Parts of a Western Bridle
A western bridle consists of several elements that are enlisted below:
- Crownpiece – The crownpiece is the part that is present centrally in the western bridle and holds the bottom side of the bridle in the perfect place. This is usually placed towards the behind of the horse's ears. This is undeniably the major strap that firmly holds all the other parts of the western bridle in a perfect position.
- Browband – The browband is another major component of the western bridle and the crownpiece passes within the browband. This part of the western bridle passes from under the horse's one ear over the forehead and it is placed beneath the horse's other ear. This browband is responsible for preventing the bridle from sliding back and go towards the neck of the horse. There are several sports like Dressage where the horse's bling browbands appear to be extremely beautiful and fashionable.
- Noseband – The western bridle's noseband characteristically surrounds the horse's nose and prevent the mouth of the animal to close or add any other piece of material like martingales. This part of the western bridle called the noseband contains a long strap that is thin and is placed beneath the headpiece and loop of the western bridle. This particular nose buckle is directed below the horse's nose and a large leash clasp is there on the bridle's left side.
- Cavesson – This is one specific type of noseband that is being widely used on western bridles wherein the noseband is joined to the headstall and held onto the remaining parts of the bridle with the help of a browband.
- Throatlatch – This goes from the right ear of the horse, under the throatlatch of the horse and attaches beneath the left ear of the horse. This throatlatch very firmly buckles below the area of the horse's throat and continues to keep the bridle in the yard by not leaving this to go very far ahead.
A throatlatch shouldn't be fastened very tightly because the horse requires some additional room for flexing to breathe. The major objective of the throat latch is preventing the western bridle from going toward the upper side of the horse's head.
- Cheek pieces – These are responsible for changing the buckles on the horse's side as evenly as feasible.
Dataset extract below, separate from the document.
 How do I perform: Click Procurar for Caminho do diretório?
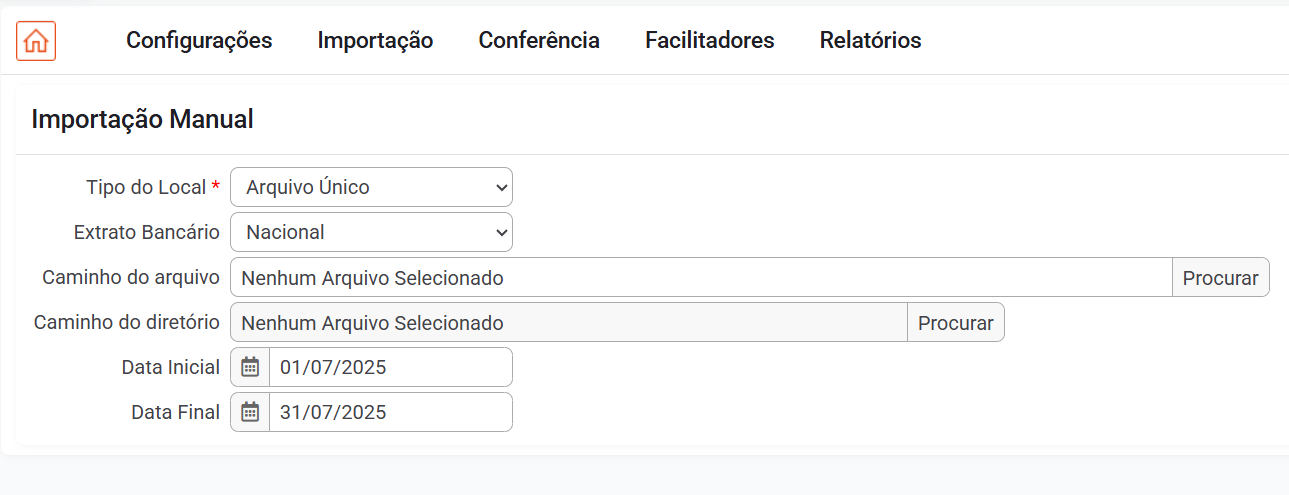tap(955, 323)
- Reins – A western bridle's reins are attached to the bit that is placed below the cheekpieces. These reins are the link of the rider to the horse. The reins are often braided, laced, have stopped or are made of rubber or some other tacky material for providing that required extra grip.
- Flash – The flash of the western bridle is a characteristic thin strap that is attached at the centre of a regular noseband and is very well secured under the chin of the horse.
The western bridle is one of the most used bridles for horse riders and the parts of the western bridle so, don't think twice and buy these bridles for your horses if you love them.